Starting off in Ames, there are several city parks that are excellent places to pull over and spend a day in the fresh air and sunshine. The Farmhouse Museum is a very popular destination, located on the central campus of Iowa State University. It’s significant because it was the first building erected on the Iowa State Campus, back in 1860, and has been declared a National Historic Landmark. The museum is open to the public by appointment, but is well worth checking out as it contains exhibits detailing Iowa State’s first 50 years and is a fascinating piece of history.

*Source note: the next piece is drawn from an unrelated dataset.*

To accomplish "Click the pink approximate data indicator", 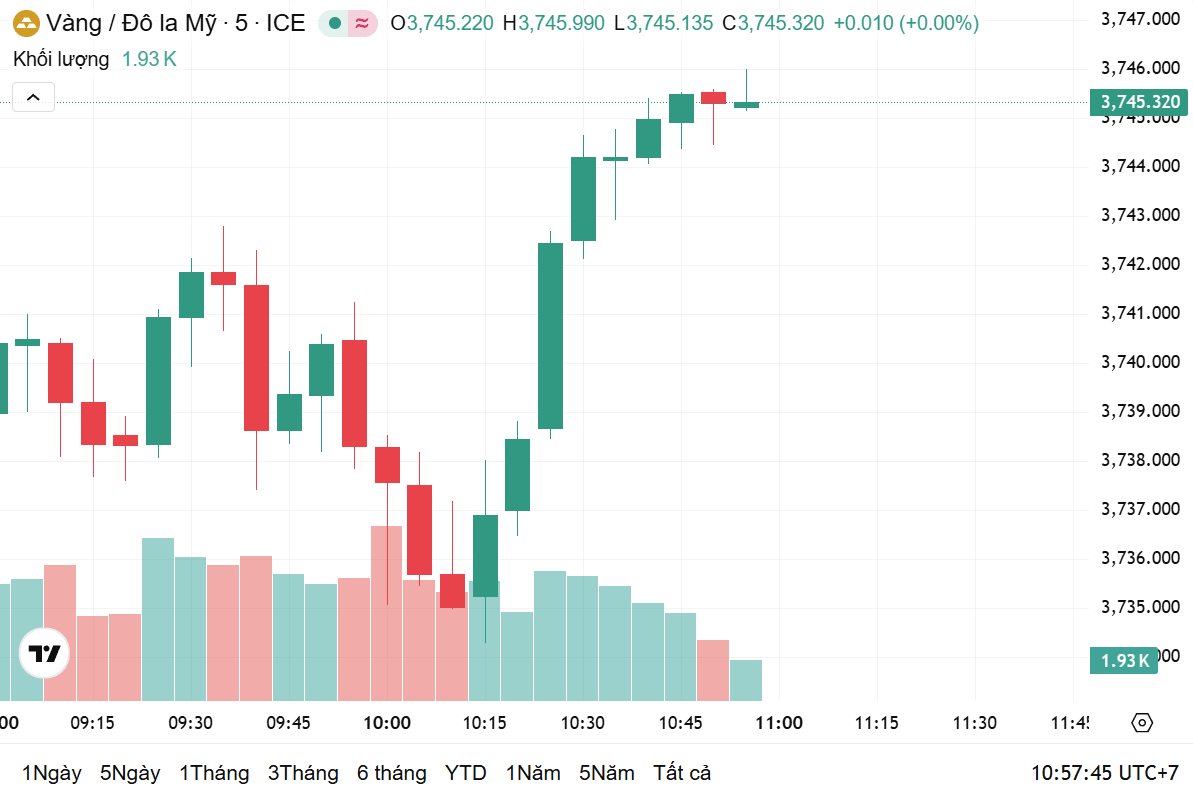I will coord(363,24).
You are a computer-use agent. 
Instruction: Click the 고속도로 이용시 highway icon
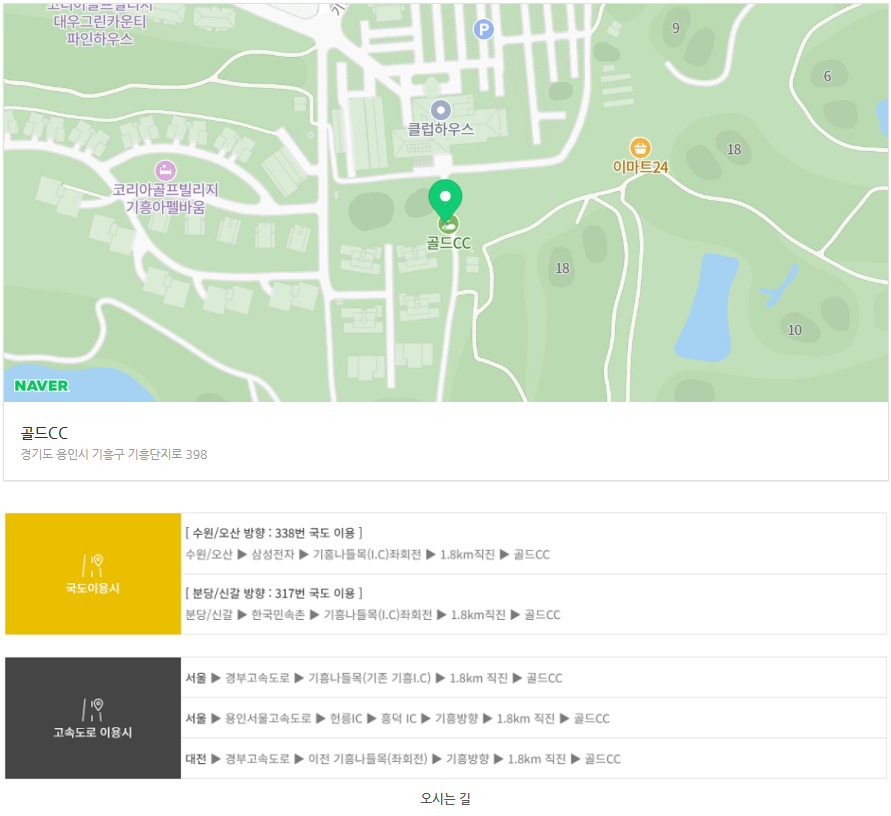pyautogui.click(x=93, y=709)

Heading south on the I-35, you’ll cruise through some beautiful territory for a little less than 30 miles until you take the turnoff for the westbound I-235. In about 5 miles you’ll pull into Des Moines, the capital of Iowa. The Capitol Building is open for tours, and with multiple colors and types of marble, along with many different carvings in wood and stone, it’s a magnificent example of 19th century architecture at its finest. Iowa is very proud of the contribution its farms make to the U.S. food supply, and the Living History Farms exhibit allows visitors a firsthand look at what the farming life was like. Take a walking tour through three different farms – one from 1700, one from 1850, and another from 1900. Each one showcases the lifestyle of the time period, and the advances made by evolving technology. The adjacent town of Walnut Hill is composed of several restored homes, shops, and businesses that are the next best thing to traveling in a time machine to 1875 – you get a real sense of practical history by experiencing this fascinating place.

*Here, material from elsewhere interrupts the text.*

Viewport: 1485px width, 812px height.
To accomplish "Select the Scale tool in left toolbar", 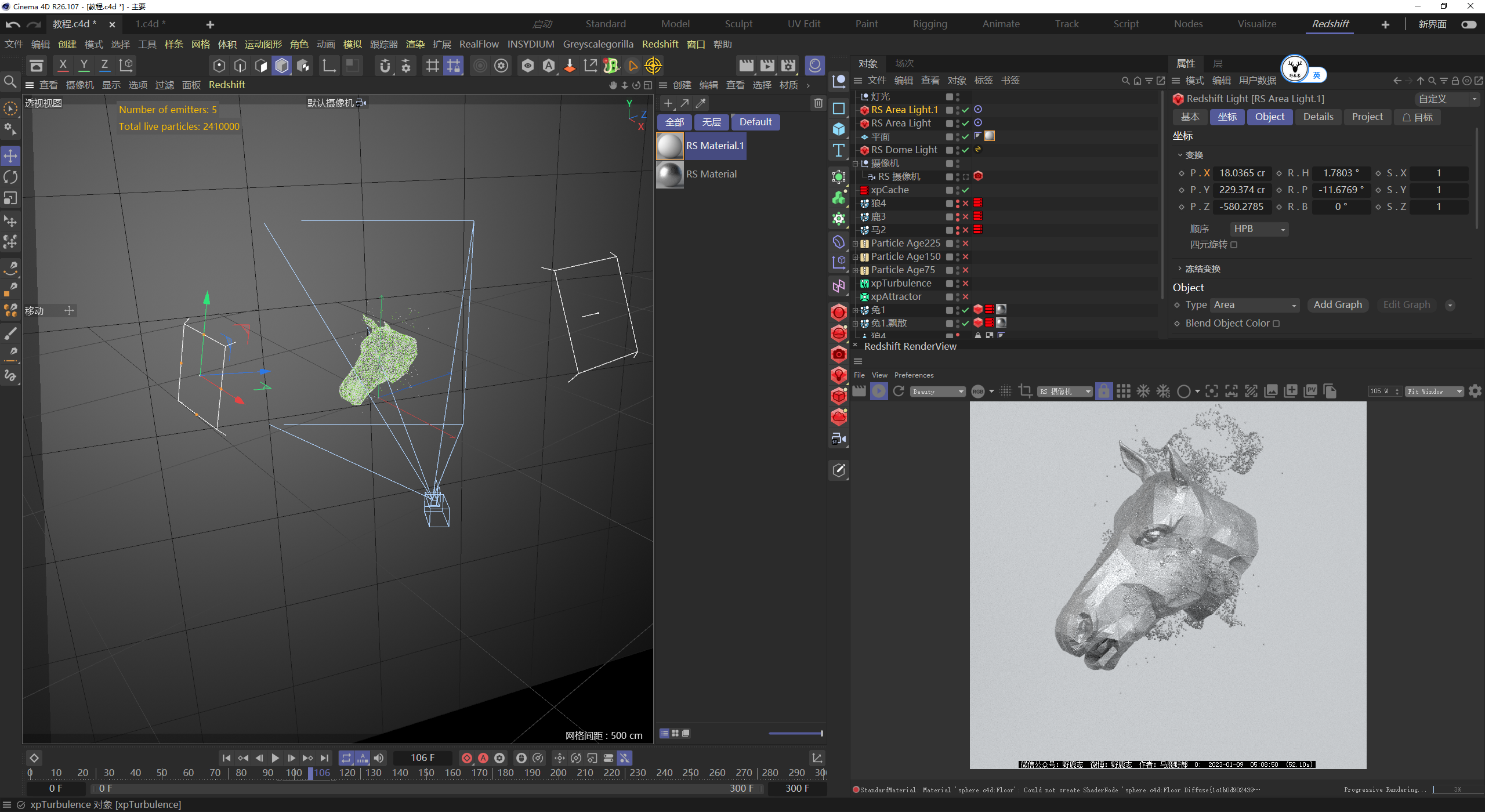I will [10, 198].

Another spot of interest in Des Moines is the Salisbury House, an extravagant 42-room Tudor-style mansion that contains treasures from 16th century England, the Roaring 20s, and the present day. Many of the rooms are themed around a particular period in history, and no expense has been spared to furnish them with fabulous antiques and curios from all over the world. The estate sits on 22,000 acres and cost three million dollars when it was finished in 1928. Factor in inflation and…well, you get the idea. It’s extravagant!

Cruise west on the I-235 for 9 miles, then take the westbound I-80 for 12 miles until you come to the exit for the US-169, which you take south for 14 miles into your final stop of Winterset. For those of you who’ve seen Clint Eastwood’s The Bridges of Madison County, this is the setting of that story. As such, there are six covered bridges in the area for you to tour, all of which have been listed on the National Register of Historic Places. Winterset’s cinematic claim to fame continues, as it’s the birthplace of “The Duke” himself, John Wayne. Visitors can tour the spot where Marion Morrison made his entry into a world that would later come to know him as one of the most legendary movie stars of all time. The facility also features a museum with Wayne artifacts and video presentations, and a gift shop where the truly devoted can grab something to remember him by.

There’s far more to Iowa than just corn!